• [Directions]
Copy out the entries below, renaming every "computer-use agent" to "desktop agent" and changing nothing else.

[Item coordinate data]
┌──

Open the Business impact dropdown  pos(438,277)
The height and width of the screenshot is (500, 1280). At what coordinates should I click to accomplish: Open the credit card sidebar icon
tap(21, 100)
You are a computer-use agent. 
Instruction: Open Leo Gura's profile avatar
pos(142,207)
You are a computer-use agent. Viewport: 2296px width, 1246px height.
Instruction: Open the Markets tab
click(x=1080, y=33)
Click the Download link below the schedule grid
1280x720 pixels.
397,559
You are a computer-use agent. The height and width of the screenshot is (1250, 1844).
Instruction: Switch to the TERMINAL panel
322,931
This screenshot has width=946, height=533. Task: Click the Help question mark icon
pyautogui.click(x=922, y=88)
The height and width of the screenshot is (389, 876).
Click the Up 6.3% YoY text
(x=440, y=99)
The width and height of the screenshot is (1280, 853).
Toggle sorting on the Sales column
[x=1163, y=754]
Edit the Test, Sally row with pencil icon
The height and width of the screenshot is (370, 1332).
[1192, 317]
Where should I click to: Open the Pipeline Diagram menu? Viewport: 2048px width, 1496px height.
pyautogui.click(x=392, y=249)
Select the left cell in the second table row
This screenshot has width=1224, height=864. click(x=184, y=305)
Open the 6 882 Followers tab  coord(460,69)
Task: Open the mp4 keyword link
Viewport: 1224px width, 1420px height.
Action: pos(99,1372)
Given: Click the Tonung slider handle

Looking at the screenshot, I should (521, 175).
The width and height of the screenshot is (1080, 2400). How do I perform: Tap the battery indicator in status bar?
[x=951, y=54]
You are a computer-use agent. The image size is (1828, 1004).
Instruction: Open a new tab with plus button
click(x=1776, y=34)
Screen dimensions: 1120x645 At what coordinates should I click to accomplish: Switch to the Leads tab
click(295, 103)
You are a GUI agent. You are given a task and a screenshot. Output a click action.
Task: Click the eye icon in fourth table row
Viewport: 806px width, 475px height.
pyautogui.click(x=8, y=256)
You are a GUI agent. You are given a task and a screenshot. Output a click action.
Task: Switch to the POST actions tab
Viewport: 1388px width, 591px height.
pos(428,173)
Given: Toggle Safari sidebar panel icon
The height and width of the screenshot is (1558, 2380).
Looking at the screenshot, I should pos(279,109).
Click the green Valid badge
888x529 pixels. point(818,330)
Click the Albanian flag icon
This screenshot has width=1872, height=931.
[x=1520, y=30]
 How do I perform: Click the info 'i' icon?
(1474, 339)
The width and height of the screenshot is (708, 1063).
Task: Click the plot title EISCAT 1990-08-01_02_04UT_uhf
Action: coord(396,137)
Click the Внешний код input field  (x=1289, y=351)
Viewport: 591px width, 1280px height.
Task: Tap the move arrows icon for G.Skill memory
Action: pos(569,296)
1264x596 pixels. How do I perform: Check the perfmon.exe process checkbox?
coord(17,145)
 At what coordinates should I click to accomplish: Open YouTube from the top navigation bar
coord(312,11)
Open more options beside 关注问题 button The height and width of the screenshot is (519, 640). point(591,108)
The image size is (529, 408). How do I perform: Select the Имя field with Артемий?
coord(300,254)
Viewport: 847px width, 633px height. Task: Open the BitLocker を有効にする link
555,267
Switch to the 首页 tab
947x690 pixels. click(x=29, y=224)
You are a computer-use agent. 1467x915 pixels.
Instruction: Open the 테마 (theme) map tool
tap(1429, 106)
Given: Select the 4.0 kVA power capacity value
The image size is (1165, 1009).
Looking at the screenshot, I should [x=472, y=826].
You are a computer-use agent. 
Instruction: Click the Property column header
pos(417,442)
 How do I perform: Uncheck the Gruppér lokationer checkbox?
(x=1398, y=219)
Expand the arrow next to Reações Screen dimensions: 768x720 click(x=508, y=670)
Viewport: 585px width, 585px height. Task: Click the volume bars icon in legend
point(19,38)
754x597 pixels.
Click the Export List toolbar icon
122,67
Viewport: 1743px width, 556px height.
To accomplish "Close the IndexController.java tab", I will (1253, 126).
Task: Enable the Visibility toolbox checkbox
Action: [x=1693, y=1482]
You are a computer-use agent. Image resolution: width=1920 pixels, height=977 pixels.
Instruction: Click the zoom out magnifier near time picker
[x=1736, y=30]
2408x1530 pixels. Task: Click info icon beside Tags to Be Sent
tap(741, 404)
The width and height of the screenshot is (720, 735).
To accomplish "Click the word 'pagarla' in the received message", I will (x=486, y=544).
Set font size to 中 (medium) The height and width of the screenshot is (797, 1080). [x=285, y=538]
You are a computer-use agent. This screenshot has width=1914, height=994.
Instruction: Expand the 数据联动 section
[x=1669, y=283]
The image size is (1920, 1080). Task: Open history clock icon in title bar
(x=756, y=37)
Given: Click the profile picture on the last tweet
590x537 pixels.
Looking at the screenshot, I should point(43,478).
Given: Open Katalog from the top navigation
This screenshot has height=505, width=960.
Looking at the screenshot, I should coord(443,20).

└──

• [Reply to the exercise]
Open the Business impact dropdown  pos(438,277)
The height and width of the screenshot is (500, 1280). At what coordinates should I click to accomplish: Open the credit card sidebar icon
tap(21, 100)
You are a desktop agent. 
Instruction: Open Leo Gura's profile avatar
pos(142,207)
You are a desktop agent. Viewport: 2296px width, 1246px height.
Instruction: Open the Markets tab
click(x=1080, y=33)
Click the Download link below the schedule grid
1280x720 pixels.
397,559
You are a desktop agent. The height and width of the screenshot is (1250, 1844).
Instruction: Switch to the TERMINAL panel
322,931
This screenshot has width=946, height=533. Task: Click the Help question mark icon
pyautogui.click(x=922, y=88)
The height and width of the screenshot is (389, 876).
Click the Up 6.3% YoY text
(x=440, y=99)
The width and height of the screenshot is (1280, 853).
Toggle sorting on the Sales column
[x=1163, y=754]
Edit the Test, Sally row with pencil icon
The height and width of the screenshot is (370, 1332).
[1192, 317]
Where should I click to: Open the Pipeline Diagram menu? Viewport: 2048px width, 1496px height.
pyautogui.click(x=392, y=249)
Select the left cell in the second table row
This screenshot has width=1224, height=864. click(x=184, y=305)
Open the 6 882 Followers tab  coord(460,69)
Task: Open the mp4 keyword link
Viewport: 1224px width, 1420px height.
Action: pos(99,1372)
Given: Click the Tonung slider handle

Looking at the screenshot, I should (521, 175).
The width and height of the screenshot is (1080, 2400). How do I perform: Tap the battery indicator in status bar?
[x=951, y=54]
You are a desktop agent. The image size is (1828, 1004).
Instruction: Open a new tab with plus button
click(x=1776, y=34)
Screen dimensions: 1120x645 At what coordinates should I click to accomplish: Switch to the Leads tab
click(295, 103)
You are a GUI agent. You are given a task and a screenshot. Output a click action.
Task: Click the eye icon in fourth table row
Viewport: 806px width, 475px height.
pyautogui.click(x=8, y=256)
You are a GUI agent. You are given a task and a screenshot. Output a click action.
Task: Switch to the POST actions tab
Viewport: 1388px width, 591px height.
pos(428,173)
Given: Toggle Safari sidebar panel icon
The height and width of the screenshot is (1558, 2380).
Looking at the screenshot, I should pos(279,109).
Click the green Valid badge
888x529 pixels. point(818,330)
Click the Albanian flag icon
This screenshot has width=1872, height=931.
[x=1520, y=30]
 How do I perform: Click the info 'i' icon?
(1474, 339)
The width and height of the screenshot is (708, 1063).
Task: Click the plot title EISCAT 1990-08-01_02_04UT_uhf
Action: coord(396,137)
Click the Внешний код input field  (x=1289, y=351)
Viewport: 591px width, 1280px height.
Task: Tap the move arrows icon for G.Skill memory
Action: pos(569,296)
1264x596 pixels. How do I perform: Check the perfmon.exe process checkbox?
coord(17,145)
 At what coordinates should I click to accomplish: Open YouTube from the top navigation bar
coord(312,11)
Open more options beside 关注问题 button The height and width of the screenshot is (519, 640). point(591,108)
The image size is (529, 408). How do I perform: Select the Имя field with Артемий?
coord(300,254)
Viewport: 847px width, 633px height. Task: Open the BitLocker を有効にする link
555,267
Switch to the 首页 tab
947x690 pixels. click(x=29, y=224)
You are a desktop agent. 1467x915 pixels.
Instruction: Open the 테마 (theme) map tool
tap(1429, 106)
Given: Select the 4.0 kVA power capacity value
The image size is (1165, 1009).
Looking at the screenshot, I should [x=472, y=826].
You are a desktop agent. 
Instruction: Click the Property column header
pos(417,442)
 How do I perform: Uncheck the Gruppér lokationer checkbox?
(x=1398, y=219)
Expand the arrow next to Reações Screen dimensions: 768x720 click(x=508, y=670)
Viewport: 585px width, 585px height. Task: Click the volume bars icon in legend
point(19,38)
754x597 pixels.
Click the Export List toolbar icon
122,67
Viewport: 1743px width, 556px height.
To accomplish "Close the IndexController.java tab", I will (1253, 126).
Task: Enable the Visibility toolbox checkbox
Action: [x=1693, y=1482]
You are a desktop agent. Image resolution: width=1920 pixels, height=977 pixels.
Instruction: Click the zoom out magnifier near time picker
[x=1736, y=30]
2408x1530 pixels. Task: Click info icon beside Tags to Be Sent
tap(741, 404)
The width and height of the screenshot is (720, 735).
To accomplish "Click the word 'pagarla' in the received message", I will (x=486, y=544).
Set font size to 中 (medium) The height and width of the screenshot is (797, 1080). [x=285, y=538]
You are a desktop agent. This screenshot has width=1914, height=994.
Instruction: Expand the 数据联动 section
[x=1669, y=283]
The image size is (1920, 1080). Task: Open history clock icon in title bar
(x=756, y=37)
Given: Click the profile picture on the last tweet
590x537 pixels.
Looking at the screenshot, I should point(43,478).
Given: Open Katalog from the top navigation
This screenshot has height=505, width=960.
Looking at the screenshot, I should coord(443,20).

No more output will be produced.